Accurately measuring enterprise value (EV) has never been more important or challenging. Even more so because firms are confronted by growing volumes of data, and the stakes implied in misinterpreting the value of that data have risen to new heights.
Data is no longer the domain of tech companies or IT departments — it is fast becoming a centerpiece of corporate value creation more generally. Today most organizations are data-driven to one degree or another. Data contributes not only to brand equity, but to what constitutes product and service delivery in globally connected and hyper-competitive markets. Failure to accurately quantify the enterprise value of data (EvD) may therefore woefully undervalue the importance of cyber-security investments, as well as the face values typically applied to cyber insurance policies.
Definitions for what constitutes EvD, and methodologies to calculate its value, remain in their infancy. The closest proxy for EvD is to look at a firm’s intangible value, however, this will still fall short of fully estimating the value and therefore the risk inherent in data-laden enterprises. Many attempts to do so have proven to be flawed — even for some of the largest and best known firms in the world.

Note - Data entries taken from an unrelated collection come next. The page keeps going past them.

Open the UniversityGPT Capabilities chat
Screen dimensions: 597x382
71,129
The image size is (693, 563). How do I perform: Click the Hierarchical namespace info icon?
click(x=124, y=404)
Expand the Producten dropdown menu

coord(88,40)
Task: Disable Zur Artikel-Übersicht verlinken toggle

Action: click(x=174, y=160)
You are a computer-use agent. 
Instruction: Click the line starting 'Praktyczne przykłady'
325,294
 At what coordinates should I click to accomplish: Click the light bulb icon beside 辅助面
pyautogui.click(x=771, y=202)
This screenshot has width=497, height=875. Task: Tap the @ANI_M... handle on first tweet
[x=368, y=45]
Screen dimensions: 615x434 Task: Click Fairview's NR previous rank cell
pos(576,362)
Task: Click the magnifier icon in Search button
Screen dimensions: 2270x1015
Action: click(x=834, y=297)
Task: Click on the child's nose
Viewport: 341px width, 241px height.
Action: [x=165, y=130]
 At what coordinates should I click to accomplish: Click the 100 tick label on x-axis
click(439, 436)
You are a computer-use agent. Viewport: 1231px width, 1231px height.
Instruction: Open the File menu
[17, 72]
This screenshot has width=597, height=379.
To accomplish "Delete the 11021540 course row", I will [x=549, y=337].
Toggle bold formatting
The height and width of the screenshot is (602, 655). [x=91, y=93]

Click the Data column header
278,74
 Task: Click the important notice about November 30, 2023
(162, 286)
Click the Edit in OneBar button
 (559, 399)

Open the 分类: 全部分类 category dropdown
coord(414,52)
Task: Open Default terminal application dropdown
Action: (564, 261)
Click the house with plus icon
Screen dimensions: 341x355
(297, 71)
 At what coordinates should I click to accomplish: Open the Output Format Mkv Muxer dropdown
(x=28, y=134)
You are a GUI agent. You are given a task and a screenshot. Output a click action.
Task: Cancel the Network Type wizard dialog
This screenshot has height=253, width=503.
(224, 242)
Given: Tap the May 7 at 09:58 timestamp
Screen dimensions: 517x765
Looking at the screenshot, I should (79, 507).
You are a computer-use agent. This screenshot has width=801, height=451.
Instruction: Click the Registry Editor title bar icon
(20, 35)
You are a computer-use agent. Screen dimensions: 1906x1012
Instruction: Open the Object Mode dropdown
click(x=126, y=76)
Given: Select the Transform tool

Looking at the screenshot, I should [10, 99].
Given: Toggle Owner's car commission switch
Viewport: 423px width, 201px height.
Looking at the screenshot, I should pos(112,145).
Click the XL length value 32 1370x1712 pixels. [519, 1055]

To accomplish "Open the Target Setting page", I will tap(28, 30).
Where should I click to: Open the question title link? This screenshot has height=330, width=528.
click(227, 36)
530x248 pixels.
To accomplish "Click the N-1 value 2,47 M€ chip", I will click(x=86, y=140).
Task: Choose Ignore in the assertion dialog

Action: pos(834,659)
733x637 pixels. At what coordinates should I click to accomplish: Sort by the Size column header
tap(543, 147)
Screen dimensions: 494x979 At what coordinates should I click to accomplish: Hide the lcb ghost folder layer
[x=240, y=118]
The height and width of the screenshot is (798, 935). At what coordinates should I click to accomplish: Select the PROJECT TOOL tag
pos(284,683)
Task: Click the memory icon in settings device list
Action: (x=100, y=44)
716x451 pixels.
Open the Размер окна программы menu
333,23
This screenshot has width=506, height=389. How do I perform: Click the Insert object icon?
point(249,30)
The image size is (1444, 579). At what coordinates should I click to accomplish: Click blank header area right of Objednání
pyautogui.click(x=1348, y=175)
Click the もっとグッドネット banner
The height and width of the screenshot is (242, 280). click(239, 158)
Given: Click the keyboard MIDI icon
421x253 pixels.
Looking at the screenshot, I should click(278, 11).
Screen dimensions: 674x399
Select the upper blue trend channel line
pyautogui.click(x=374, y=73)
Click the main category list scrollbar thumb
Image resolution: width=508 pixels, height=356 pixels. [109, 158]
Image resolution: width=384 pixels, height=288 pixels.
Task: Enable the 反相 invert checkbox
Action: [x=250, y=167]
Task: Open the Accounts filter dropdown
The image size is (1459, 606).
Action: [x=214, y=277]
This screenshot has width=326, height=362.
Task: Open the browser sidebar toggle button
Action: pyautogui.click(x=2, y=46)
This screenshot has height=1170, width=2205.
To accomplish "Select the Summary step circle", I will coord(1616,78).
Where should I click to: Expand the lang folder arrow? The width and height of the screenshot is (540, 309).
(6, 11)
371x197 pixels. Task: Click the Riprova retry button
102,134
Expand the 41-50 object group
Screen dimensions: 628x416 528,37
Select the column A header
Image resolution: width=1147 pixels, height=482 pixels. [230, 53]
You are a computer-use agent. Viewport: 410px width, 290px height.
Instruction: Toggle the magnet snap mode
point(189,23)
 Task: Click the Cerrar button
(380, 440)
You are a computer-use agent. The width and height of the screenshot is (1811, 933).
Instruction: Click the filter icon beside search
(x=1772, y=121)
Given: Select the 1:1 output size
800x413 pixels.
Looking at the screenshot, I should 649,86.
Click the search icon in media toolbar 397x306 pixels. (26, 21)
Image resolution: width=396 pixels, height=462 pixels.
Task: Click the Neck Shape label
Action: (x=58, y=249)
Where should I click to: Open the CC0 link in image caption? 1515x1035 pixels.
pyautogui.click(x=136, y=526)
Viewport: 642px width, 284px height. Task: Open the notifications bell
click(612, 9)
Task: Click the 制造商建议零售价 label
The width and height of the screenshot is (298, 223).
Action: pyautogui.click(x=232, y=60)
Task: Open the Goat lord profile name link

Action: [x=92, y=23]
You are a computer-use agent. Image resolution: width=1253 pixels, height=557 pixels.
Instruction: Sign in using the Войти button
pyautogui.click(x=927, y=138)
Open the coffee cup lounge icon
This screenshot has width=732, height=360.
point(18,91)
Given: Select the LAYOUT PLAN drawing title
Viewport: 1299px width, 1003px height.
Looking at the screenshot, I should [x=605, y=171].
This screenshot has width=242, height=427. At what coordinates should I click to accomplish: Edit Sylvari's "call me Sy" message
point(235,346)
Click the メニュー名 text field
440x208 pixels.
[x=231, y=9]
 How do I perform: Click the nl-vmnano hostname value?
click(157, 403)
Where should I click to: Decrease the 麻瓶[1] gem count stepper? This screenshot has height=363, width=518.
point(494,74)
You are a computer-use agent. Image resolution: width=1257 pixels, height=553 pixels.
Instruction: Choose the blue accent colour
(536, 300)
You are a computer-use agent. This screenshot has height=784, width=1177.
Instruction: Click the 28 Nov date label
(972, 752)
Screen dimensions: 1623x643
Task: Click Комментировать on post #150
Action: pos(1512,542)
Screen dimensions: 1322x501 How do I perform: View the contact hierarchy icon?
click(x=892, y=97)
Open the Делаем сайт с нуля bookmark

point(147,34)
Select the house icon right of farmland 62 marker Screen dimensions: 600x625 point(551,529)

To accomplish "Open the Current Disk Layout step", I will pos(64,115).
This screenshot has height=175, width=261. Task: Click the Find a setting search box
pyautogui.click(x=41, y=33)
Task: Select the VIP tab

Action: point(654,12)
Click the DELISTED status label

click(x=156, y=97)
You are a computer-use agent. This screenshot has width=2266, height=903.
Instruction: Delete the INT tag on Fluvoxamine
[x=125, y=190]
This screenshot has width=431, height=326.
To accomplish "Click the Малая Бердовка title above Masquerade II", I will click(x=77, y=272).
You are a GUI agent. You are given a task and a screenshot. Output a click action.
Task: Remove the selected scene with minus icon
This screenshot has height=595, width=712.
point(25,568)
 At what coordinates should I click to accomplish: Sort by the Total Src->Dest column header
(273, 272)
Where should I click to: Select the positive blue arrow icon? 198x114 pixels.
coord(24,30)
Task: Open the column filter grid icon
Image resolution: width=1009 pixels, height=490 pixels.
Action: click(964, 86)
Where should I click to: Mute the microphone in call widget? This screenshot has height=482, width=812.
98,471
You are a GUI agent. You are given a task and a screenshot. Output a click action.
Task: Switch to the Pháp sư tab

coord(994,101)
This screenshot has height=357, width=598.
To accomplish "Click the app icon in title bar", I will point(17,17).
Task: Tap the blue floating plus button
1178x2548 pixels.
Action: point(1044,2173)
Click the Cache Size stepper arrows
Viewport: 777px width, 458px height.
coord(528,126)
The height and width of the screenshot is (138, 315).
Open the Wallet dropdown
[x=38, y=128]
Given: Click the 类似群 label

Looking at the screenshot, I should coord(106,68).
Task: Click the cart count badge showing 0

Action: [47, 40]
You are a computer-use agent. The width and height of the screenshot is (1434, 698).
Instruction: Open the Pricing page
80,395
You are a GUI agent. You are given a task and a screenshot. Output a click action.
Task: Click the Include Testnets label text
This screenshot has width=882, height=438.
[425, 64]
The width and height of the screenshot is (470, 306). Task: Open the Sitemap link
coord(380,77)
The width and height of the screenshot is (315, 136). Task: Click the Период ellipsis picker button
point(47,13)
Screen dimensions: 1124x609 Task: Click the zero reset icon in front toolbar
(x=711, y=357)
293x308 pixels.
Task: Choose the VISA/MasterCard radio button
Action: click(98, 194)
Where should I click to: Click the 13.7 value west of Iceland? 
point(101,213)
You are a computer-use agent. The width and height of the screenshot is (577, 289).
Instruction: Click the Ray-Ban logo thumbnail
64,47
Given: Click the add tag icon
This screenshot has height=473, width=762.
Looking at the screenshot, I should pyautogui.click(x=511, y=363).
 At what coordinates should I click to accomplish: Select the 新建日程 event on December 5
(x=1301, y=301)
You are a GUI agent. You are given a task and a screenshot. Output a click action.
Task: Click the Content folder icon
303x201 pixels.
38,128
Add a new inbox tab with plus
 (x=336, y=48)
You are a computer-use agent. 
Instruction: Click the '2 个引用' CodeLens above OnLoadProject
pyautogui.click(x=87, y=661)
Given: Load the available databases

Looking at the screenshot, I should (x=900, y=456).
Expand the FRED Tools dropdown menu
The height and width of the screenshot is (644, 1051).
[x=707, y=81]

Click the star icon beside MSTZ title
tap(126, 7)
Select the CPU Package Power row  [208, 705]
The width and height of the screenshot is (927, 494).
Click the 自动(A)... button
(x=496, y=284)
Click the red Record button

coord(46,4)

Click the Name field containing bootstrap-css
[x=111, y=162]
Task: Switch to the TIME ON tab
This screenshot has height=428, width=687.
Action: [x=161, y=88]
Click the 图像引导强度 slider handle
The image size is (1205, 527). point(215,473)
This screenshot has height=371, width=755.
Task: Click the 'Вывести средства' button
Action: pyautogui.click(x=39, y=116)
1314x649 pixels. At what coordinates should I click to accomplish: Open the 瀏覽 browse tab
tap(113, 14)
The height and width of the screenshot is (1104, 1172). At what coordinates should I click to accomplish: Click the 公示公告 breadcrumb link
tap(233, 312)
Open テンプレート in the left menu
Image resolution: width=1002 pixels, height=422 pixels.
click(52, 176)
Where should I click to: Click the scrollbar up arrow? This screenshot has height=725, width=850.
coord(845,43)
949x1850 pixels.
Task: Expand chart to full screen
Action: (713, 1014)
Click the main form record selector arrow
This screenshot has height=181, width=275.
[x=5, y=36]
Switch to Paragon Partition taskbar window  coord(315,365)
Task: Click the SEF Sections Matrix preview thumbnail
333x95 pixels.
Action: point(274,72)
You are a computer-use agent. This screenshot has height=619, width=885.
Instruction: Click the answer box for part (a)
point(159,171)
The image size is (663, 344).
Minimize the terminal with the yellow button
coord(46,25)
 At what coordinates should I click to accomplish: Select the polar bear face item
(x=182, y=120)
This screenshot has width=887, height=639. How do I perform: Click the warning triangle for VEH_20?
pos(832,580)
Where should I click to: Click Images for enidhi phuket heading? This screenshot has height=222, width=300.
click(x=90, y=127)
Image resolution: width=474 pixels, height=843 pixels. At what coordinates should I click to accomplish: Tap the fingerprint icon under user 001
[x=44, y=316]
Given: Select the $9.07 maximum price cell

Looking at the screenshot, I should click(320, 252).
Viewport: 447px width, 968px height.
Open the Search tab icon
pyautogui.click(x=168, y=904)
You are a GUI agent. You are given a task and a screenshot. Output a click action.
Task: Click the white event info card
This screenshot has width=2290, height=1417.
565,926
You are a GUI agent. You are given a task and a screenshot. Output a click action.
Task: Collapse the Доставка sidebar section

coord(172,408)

For example, at the end of its 2015 fiscal year, Apple’s balance sheet stated tangible assets of $290 billion as a contribution to its annual revenues, with approximately $141 billion worth of intangible assets — a combination of intellectual capital, brand equity, and (investor and consumer) goodwill. Using the same formula, Apple’s intangible assets in 2014 were $280 billion — or almost twice the value of its 2015 calculation. By its own estimation, Apple had lost 50% of its intangible value over the previous 12 months, revealing the limits of using a simple intangible value calculation.
The challenge is to quantify the precise value of data to a firm so that economic value can be ascribed to this asset class over time.